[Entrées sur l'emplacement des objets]
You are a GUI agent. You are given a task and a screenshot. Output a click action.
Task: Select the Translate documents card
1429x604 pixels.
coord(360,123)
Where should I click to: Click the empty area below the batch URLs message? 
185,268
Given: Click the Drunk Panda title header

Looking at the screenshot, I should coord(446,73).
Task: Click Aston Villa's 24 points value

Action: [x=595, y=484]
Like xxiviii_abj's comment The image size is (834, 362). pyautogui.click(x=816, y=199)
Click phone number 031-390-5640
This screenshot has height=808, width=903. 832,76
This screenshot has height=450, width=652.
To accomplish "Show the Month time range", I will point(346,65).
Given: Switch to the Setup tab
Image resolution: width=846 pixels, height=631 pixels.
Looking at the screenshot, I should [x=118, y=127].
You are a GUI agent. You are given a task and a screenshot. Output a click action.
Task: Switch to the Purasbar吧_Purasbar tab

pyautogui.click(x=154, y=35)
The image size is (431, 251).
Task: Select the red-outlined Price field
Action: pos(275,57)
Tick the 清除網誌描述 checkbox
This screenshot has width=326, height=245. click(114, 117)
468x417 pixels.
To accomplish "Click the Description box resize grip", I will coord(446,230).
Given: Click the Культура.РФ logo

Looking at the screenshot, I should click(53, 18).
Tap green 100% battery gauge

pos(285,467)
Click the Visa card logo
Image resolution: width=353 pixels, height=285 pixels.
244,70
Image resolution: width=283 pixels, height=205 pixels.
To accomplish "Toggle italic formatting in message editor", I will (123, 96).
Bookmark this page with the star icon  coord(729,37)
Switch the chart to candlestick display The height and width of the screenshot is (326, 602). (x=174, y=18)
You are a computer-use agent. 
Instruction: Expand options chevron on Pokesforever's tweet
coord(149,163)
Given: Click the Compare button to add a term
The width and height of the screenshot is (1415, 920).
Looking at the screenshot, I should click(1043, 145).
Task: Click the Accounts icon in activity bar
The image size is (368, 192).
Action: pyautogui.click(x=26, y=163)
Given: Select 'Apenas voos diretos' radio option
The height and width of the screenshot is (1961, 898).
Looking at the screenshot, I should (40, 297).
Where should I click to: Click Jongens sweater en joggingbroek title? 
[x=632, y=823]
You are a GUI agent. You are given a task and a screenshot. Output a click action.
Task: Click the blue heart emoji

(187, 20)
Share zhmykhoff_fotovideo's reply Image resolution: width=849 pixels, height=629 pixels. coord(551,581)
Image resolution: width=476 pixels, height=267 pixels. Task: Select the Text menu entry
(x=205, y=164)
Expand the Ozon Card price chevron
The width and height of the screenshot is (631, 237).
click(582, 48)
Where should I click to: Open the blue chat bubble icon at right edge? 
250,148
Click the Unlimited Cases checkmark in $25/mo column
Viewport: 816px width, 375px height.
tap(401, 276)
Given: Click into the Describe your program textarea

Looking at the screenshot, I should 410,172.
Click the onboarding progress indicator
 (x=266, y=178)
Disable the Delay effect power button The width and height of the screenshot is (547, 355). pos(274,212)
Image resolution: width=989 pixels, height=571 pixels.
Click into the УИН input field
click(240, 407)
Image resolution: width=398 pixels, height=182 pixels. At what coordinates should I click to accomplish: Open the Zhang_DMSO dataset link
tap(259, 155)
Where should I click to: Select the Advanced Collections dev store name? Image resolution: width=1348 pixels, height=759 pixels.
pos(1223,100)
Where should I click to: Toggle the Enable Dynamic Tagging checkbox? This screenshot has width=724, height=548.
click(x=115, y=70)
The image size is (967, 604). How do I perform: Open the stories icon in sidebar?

▶ [Exercice proposé]: Renommez « GUI agent » en « interface agent » dans les enregistrements, du début jusqu'à la ligne contenant « pos(285,467) » comprise, puis redonnez uniquement ces lignes sans autre modification.

▶ [Corrigé]:
You are a interface agent. You are given a task and a screenshot. Output a click action.
Task: Select the Translate documents card
1429x604 pixels.
coord(360,123)
Where should I click to: Click the empty area below the batch URLs message? 
185,268
Given: Click the Drunk Panda title header

Looking at the screenshot, I should coord(446,73).
Task: Click Aston Villa's 24 points value

Action: [x=595, y=484]
Like xxiviii_abj's comment The image size is (834, 362). pyautogui.click(x=816, y=199)
Click phone number 031-390-5640
This screenshot has height=808, width=903. 832,76
This screenshot has height=450, width=652.
To accomplish "Show the Month time range", I will point(346,65).
Given: Switch to the Setup tab
Image resolution: width=846 pixels, height=631 pixels.
Looking at the screenshot, I should [x=118, y=127].
You are a interface agent. You are given a task and a screenshot. Output a click action.
Task: Switch to the Purasbar吧_Purasbar tab

pyautogui.click(x=154, y=35)
The image size is (431, 251).
Task: Select the red-outlined Price field
Action: pos(275,57)
Tick the 清除網誌描述 checkbox
This screenshot has width=326, height=245. click(114, 117)
468x417 pixels.
To accomplish "Click the Description box resize grip", I will coord(446,230).
Given: Click the Культура.РФ logo

Looking at the screenshot, I should click(53, 18).
Tap green 100% battery gauge

pos(285,467)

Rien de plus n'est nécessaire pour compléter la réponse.